‘Do you not know that a man is not dead while his name is still spoken?’ (Terry Pratchett, Going Postal)
We don’t like talking about death in this country. Perhaps we think it’s catching? Bereaved people often say how hard it is for them when they want to talk about the person they have lost, but everyone else tries to change the subject, telling them ‘not to dwell’, to ‘move on’. In Mexico the Day of the Dead is an annual celebration dedicated to remembering family and friends who have died; in August Japanese people across the world observe Obon, a festival honouring ones ancestors through sombre – and less sombre – reflection, whilst for Nepalese people Gaijarta or the Festival of the Cows is a light-hearted celebration of death involving the leading of cows – one for each of the recently deceased – through town centres. But although Roman Catholic and some Anglican churches in the UK mark All Souls Day (on 2nd November) by commemorating the dead and praying for their souls, for most people here the day passes unnoticed and thoughts of departed loved ones are expected to be kept strictly to oneself.
The Gaelic festival of Samhain marked the end of harvest and the start of the winter, and was seen as a ‘liminal time’ when spirits could move more easily into this world and the souls of the dead were thought to revisit their homes. To Absent Friends, a people’s festival of storytelling and remembrance, was held for the first time last November and will take place again next month. It seeks to reinvoke some of the customs of Samhain and All Souls Day, to create a Scottish version of the Day of the Dead and give people licence to talk about their memories of those who have died. It is, say the organisers,
‘a chance for us all to share and to listen, without discomfort or embarrassment… a chance to revive old traditions and create new ones…to raise a toast to absent friends.’
Events are being organised by people throughout Scotland – this is very much a hands-on festival, and you are encouraged to think up your own event, big or small, celebratory, reflective or both. The To Absent Friends website has lots of ideas, from organising a labyrinth walk to running a cafe of reminiscence (Lovecrumbs and the Just Festival hosted a very successful one last year), inviting extended family to the pub to chat about grandparents, starting a To Absent Friends wall in your office or staff room, or hosting a Samhain Supper (recipes available!) You might prefer to hold your own, private, moment – perhaps to visit a grave, go for a walk or cook something that reminds you of someone you miss.
Some of the events already scheduled for Edinburgh are Dogstone, an interactive storytelling adventure, in which four year old Heather leaves her memories of her Daddy and Dundee and moves to Edinburgh to live with her Granny and Grandad; an organ concert by John Kitchen at the Usher Hall; a candlelit brass band concert at St John’s Church; We Remember Them Well with Citadel Arts at Leith Dockers Club, and Gone But Not Forgotten, a night of storytelling and open mic at the Old Blind Poet with Alec Beattie and Max Scratchmann. Talking of pubs, To Absent Friends has even produced a range of beer mats designed to steer conversations round to the subject of celebrating and remembering the lives of dead loved ones – you or your local can buy 125 mixed designs for £19.50.

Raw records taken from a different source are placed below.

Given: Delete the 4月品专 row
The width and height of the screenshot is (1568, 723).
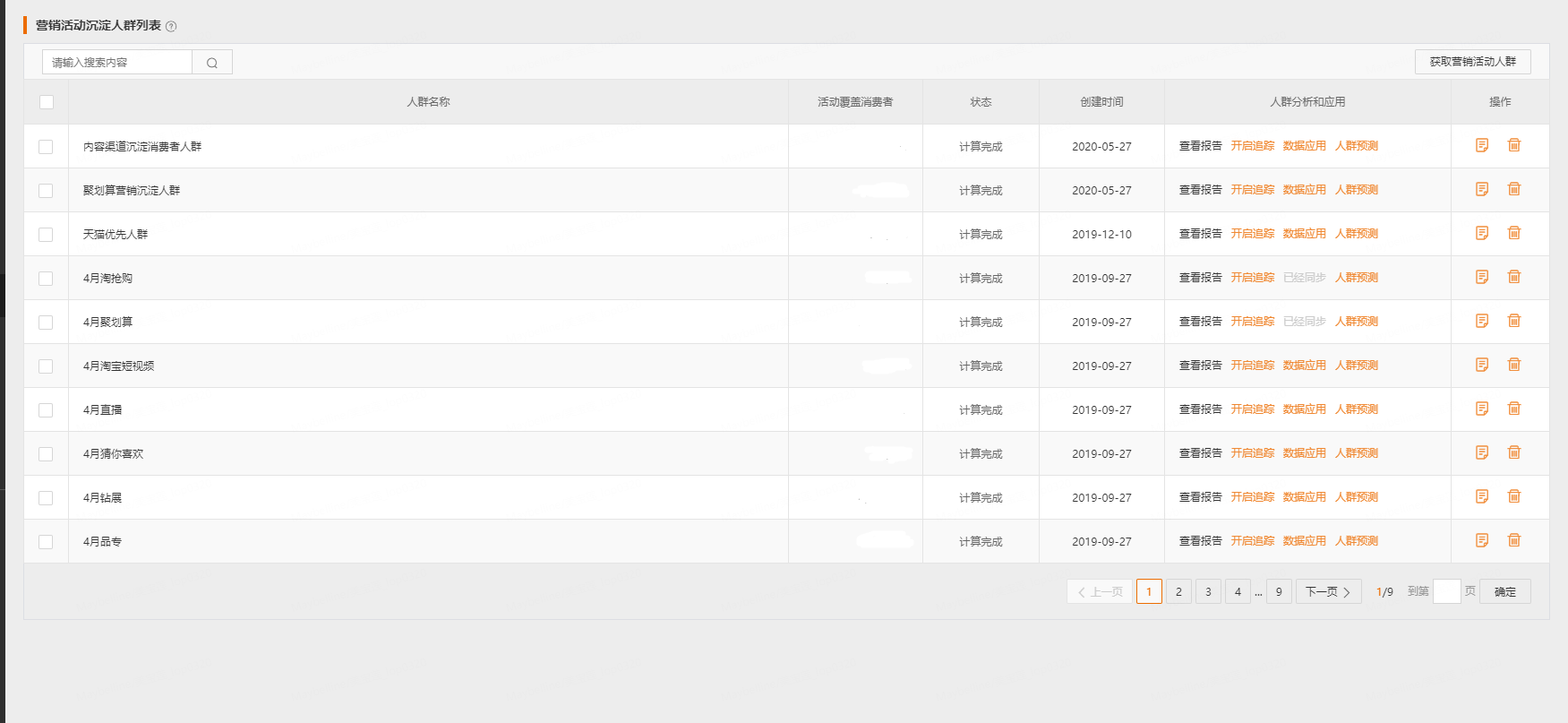Looking at the screenshot, I should pyautogui.click(x=1514, y=540).
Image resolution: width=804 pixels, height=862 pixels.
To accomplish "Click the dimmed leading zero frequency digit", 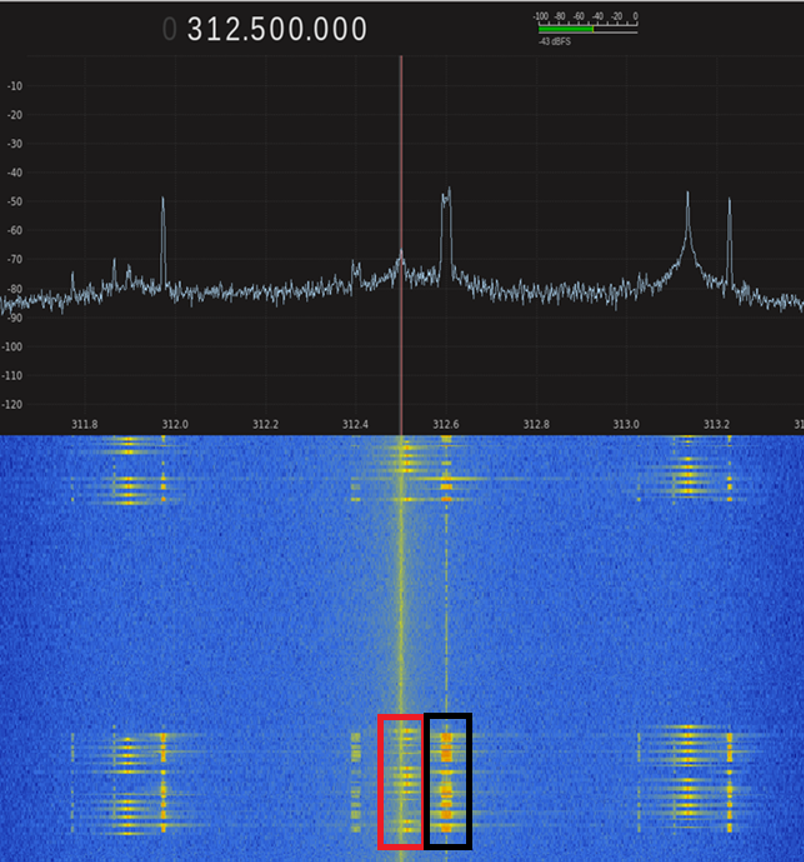I will [169, 30].
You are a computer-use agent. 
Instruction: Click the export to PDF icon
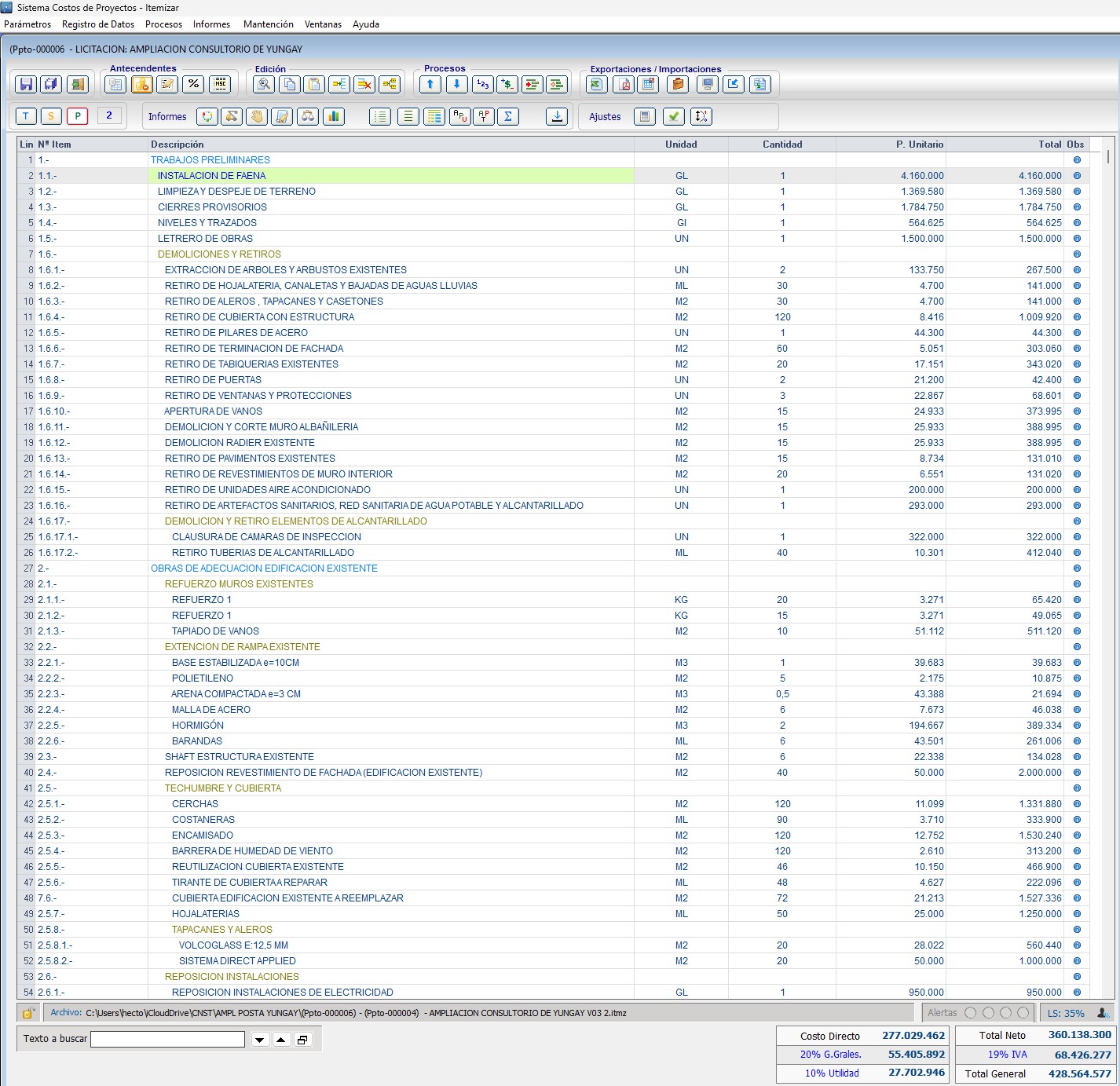[623, 84]
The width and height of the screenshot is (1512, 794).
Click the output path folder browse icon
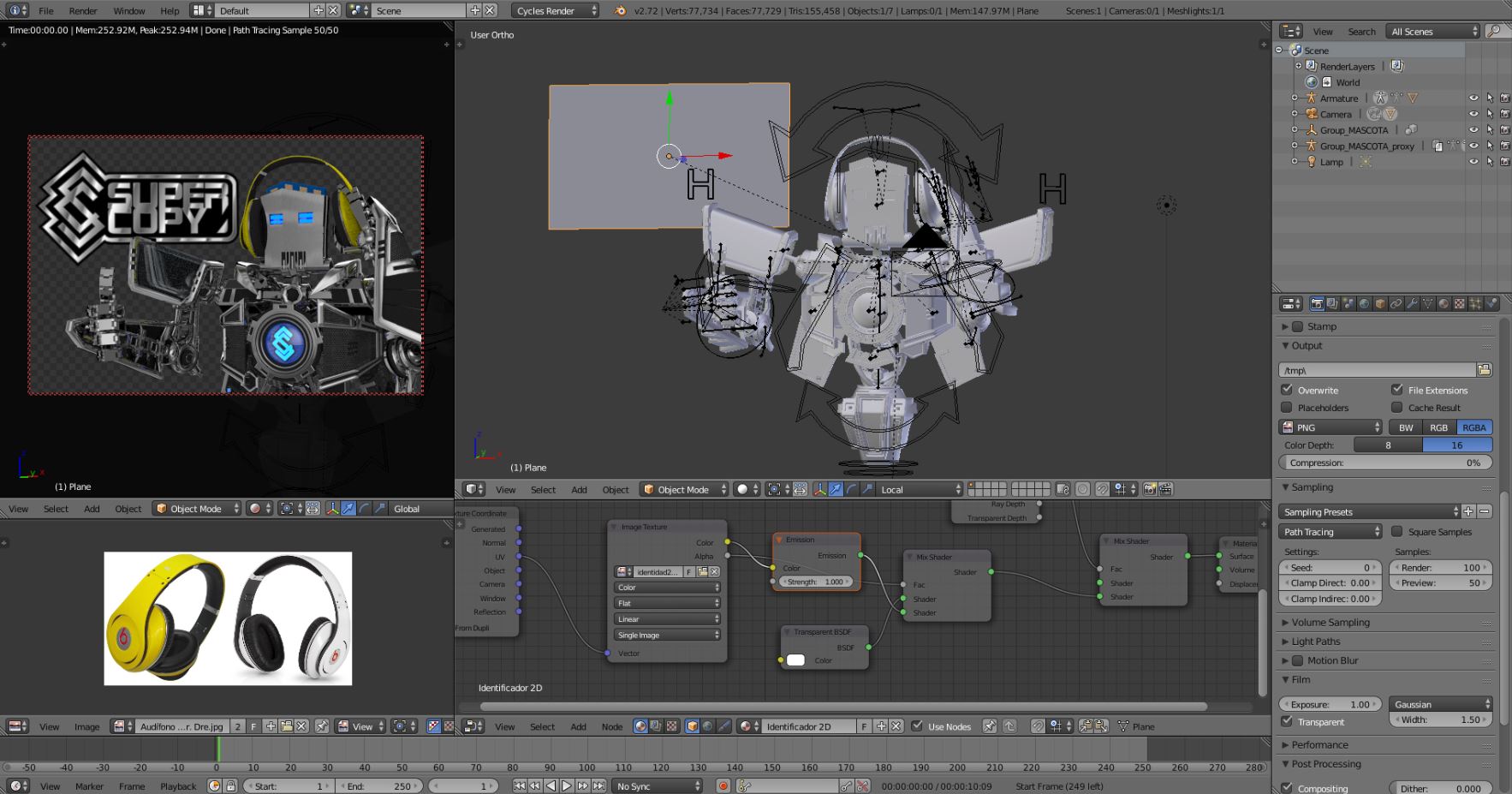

You can add a tribute to someone on the To Absent Friends website here – there are lots to read already – and there’s also a special page for football clubs to remember great club stalwarts who have died, be it a player, a manager, a fan, a groundskeeper, a programme seller or even the person behind the club bar. And if you have a special tune that reminds you of someone, why not submit it to the Remembrance Playlist? It already features such luminaries as Nancy Sinatra, Elvis – and Bingo the dog…
‘Remembrance is acknowledging that a life was lived’ (Nina Sankovitch).
To Absent Friends takes place across Scotland 1-7 November 2015.